SANITA’ BRINDISINA AD UN BIVIO: LA CISL FP CHIEDE UNA SVOLTA IMMEDIATA AL DIRETTORE GENERALE ROSSI
di Giuseppe Lacorte – Segretario Generale Cisl Fp Taranto Brindisi
Cresce la preoccupazione tra i lavoratori della sanità brindisina, per la mancata definizione del futuro lavorativo di numerosi dipendenti con contratto a tempo determinato che, per molti, è in scadenza già nell’imminente mese di settembre.
Una situazione di profonda incertezza che coincide con l’insediamento, previsto per il primo settembre, del nuovo Direttore Generale della ASL/BR, l’avvocato Stefano Rossi.
Al neo Direttore vanno i migliori auguri di buon lavoro e l’affidamento delle speranze di un cambio di rotta radicale.
D’altronde la sanità brindisina paga oggi il prezzo di essere tra le realtà sanitarie pubbliche più mortificate in Puglia, perciò al fine di invertire la rotta, l’auspicio è che si apra subito un confronto costante e strutturato con le parti sociali da sempre termometro più affidabile per misurare le reali disfunzioni aziendali.
L’urgenza è istituire tavoli di discussione mirati per affrontare le annose problematiche che continuano a penalizzare sia i cittadini/pazienti che gli operatori.
Tra le criticità più diffuse sul territorio spiccano la drammatica carenza di personale, le liste d’attesa interminabili, la forte pressione sui Pronto Soccorso e le difficoltà nella tenuta della medicina territoriale.
Tale scenario rischia di diventare insostenibile alla luce di tutto ciò che andrà attivato, a breve, in attuazione del DM 77/2022 e del PNRR.
La Cisl Fp sottolinea l’assurdità di investire milioni di euro in nuove edificazioni e tecnologie sanitarie, rischiando poi di non poterle far funzionare adeguatamente, proprio per la cronica carenza di risorse umane.
Peraltro, la vertenza sui contratti in scadenza si inserisce esattamente in questo solco.

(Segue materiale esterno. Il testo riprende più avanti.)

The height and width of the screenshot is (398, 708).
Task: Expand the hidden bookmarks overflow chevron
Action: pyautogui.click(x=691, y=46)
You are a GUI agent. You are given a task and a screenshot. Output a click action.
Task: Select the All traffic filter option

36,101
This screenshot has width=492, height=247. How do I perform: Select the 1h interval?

Come Cisl Fp Taranto Brindisi avevamo già chiesto nei giorni scorsi alla Direzione Generale di conoscere gli eventuali riscontri ricevuti dalla Regione Puglia in merito alle autorizzazioni per le proroghe, senza però ottenere risposte concrete.

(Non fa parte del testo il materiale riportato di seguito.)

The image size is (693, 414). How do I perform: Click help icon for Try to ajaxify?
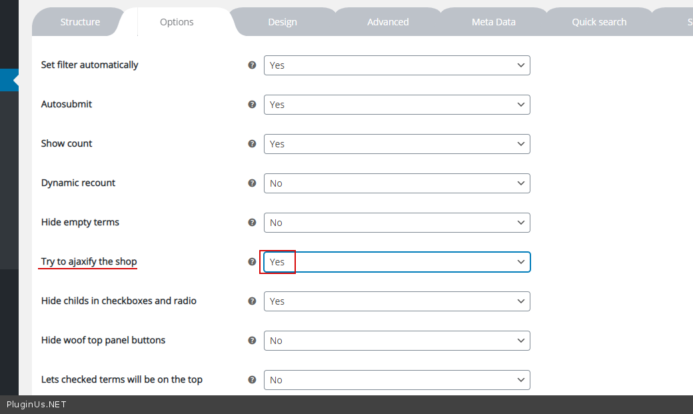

La situazione preoccupa non soltanto per la continuità occupazionale del personale coinvolto ma anche per le pesanti ripercussioni sull’organizzazione dei servizi.
La stessa ASL/BR aveva del resto segnalato in passato criticità insostenibili, in particolare presso la RSA di Ostuni e nelle strutture di alta specializzazione, mettendo nero su bianco il concreto rischio di paralisi delle attività, di mancato rispetto dei LEA e perfino di interruzione di pubblico servizio, qualora non si fosse intervenuto tempestivamente.

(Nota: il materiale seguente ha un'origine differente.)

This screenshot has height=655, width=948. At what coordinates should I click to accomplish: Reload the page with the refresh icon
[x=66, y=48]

Con le scadenze ormai alle porte, l’attesa lascia spazio all’azione.
La Cisl Fp dà avvio ad una serie di assemblee con i lavoratori, partendo da lunedì 31 agosto dal Presidio A. Perrino, per un momento di confronto fondamentale che analizzi la situazione e decida le prossime tappe.
Ribadiamo, dunque, con forza che non è più tollerabile restare in un limbo di incertezza: i lavoratori hanno il diritto di conoscere il proprio futuro e l’Azienda deve fornire risposte chiare e celeri.
Per questo motivo abbiamo già inoltrato richiesta di convocazione al Direttore Rossi, non escludendo che in caso di mancate risposte verranno coinvolte le strutture sindacali regionali.
La battaglia per la proroga dei contratti va ben oltre la tutela occupazionale: in ballo c’è la capacità del sistema sanitario brindisino di garantire strutture funzionanti, continuità assistenziale e il diritto fondamentale alla salute per tutta la comunità.
L’appuntamento del 31 agosto è quindi il primo snodo cruciale per pretendere risposte da Azienda e Regione Puglia.